**PROVIDED PASSAGE**.
☆ ☆ ☆ ☆

For a copy of this paper, go to Keith Devlin's MAA Column
where you can read a short appreciation of Lockhart and link directly to the paper. It is impassioned, funny, and as as over-the-top as a good polemic should be.

I suggest this paper to my mathematics education students at Cambridge College just to shake things up a bit.

For one book in the spirit of Lockhart's ideas, see Trimathalon: A Workout Beyond the School Curriculum by Judith and Paul Sally.

Why do students have such trouble with quantifers?

During a course I taught this summer in Non-Euclidean Geometry for middle school and high school teachers I used Joel Castellanos' excellent NonEuclid program. I assigned as homework a few problems from the list of activities that accompanies the program. Only one of the 13 students in the class answered the following question correctly:

In Euclidean geometry, any polygon can be completely enclosed in some sufficiently large triangle. This is so obvious a statement that I have never even seen it written as a theorem. In, hyperbolic geometry, this is not an obvious statement. Is it a true statement?
.

The correct answer is that the statement is not true. Counterexamples are easy to come by. For example, consider a regular hexagon, whose center coincides with the center of the Poincare Disk. If the vertices of the hexagon lie on a sufficiently large circle, as in Figure 1, a little experimentation should convince the student that it will be impossible to enclose the hexagon in a triangle. A simple proof (not required for the homework) is based on the fact that with proper normalization the area of a hyperbolic triangle is equal to the defect = (pi - sum of the angles). Thus, no triangle can have an area greater than pi. However, the hexagon can be decomposed into six triangles, each of which has defect = 2*pi/3 - eps, where eps > 0 can be made as small as desired by increasing the radius of the circle. Thus the area of the hexagon = 4*pi - 6*eps can be made significantly larger than pi. Since the part cannot be greater than the whole, no triangle can enclose such a hexagon.

Twelve of 13 students showed, in effect, that given a triangle, they could find a regular hexagon inside the triangle. One student even wrote that her initial attempt didn't work because her hexagon was too big, so she had to use a smaller hexagon. Clearly, her problem was in the interpretation of the question. I am convinced that that was the problem of the other students as well, since almost all of them had previously constructed "large" regular hexagons. See Figure 2 for a typical student production.

☆ ☆ ☆ ☆

**WORK REQUEST A**.
According to the post on the non-Euclidean geometry course, how many of the 13 students answered the question about enclosing a polygon in a triangle correctly?
**WORK REQUEST B**.
Please repeat a portion of the post on the non-Euclidean geometry course, beginning at the words "For a copy of" and stopping after "things up a bit.".
**WORK REQUEST C**.
Write the next part of the post on the non-Euclidean geometry course, picking up after its last sentence.

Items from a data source
☆ ☆ ☆ ☆

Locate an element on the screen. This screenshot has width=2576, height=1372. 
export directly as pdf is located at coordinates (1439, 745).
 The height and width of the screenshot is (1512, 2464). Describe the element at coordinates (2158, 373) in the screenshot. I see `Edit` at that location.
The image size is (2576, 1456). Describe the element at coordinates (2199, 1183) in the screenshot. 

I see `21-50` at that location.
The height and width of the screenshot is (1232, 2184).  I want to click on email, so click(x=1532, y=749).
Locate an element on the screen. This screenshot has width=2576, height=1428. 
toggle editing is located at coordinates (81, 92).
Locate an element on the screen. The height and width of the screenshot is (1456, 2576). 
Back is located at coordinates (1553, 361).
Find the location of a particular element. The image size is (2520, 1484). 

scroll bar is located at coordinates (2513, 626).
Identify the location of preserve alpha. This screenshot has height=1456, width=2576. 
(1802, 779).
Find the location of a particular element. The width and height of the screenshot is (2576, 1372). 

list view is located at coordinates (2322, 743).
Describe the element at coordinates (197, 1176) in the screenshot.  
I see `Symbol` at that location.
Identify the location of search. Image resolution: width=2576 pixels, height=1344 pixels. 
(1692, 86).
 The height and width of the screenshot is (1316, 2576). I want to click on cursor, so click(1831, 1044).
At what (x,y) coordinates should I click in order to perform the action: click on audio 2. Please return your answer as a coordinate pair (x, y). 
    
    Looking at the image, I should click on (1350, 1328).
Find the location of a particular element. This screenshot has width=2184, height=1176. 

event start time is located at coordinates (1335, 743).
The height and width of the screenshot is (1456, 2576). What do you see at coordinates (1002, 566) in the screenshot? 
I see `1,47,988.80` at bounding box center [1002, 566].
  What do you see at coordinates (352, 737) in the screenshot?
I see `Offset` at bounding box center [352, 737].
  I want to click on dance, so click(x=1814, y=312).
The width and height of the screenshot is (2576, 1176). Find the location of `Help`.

☆ ☆ ☆ ☆

**EXERCISE ANSWER A**.
Only one of the 13 students answered it correctly.

**EXERCISE ANSWER B**.
For a copy of this paper, go to Keith Devlin's MAA Column
where you can read a short appreciation of Lockhart and link directly to the paper. It is impassioned, funny, and as as over-the-top as a good polemic should be.

I suggest this paper to my mathematics education students at Cambridge College just to shake things up a bit.

**EXERCISE ANSWER C**.
Figure 1:
Read this document on Scribd: LargeRegularHexagon


Figure 2:
Read this document on Scribd: LargeTriangleWithHexagon


This can be viewed as a problem with understanding the difference between existential and universal quantifiers that bedevils college students, as anyone who has taught beginning calculus knows. I think that there is a psychological component as well. Most students originally go into mathematics because they are good at following directions. For example, they are asked to multiply two polynomials, and they are rewarded when they can do so. The idea of discovering that something is impossible rubs the wrong way. It is satisfying to be able to create a regular triangle inside a given triangle. It is disturbing to have to conclude that there is a hexagon which cannot be enclosed in any triangle.

If our teachers think that solving a problem in mathematics consists of following some procedure to produce a positive result, how are students going to view mathematics as a search for truth, whether the result be positive or negative?

Update on Quadrilateral Paper

Great news! Our paper, "Constructing a Quadrilateral Inside Another One" was accepted without further changes by The Mathematical Gazette, and should appear in the November 2009 Issue. This is the same version that I have posted on scribd.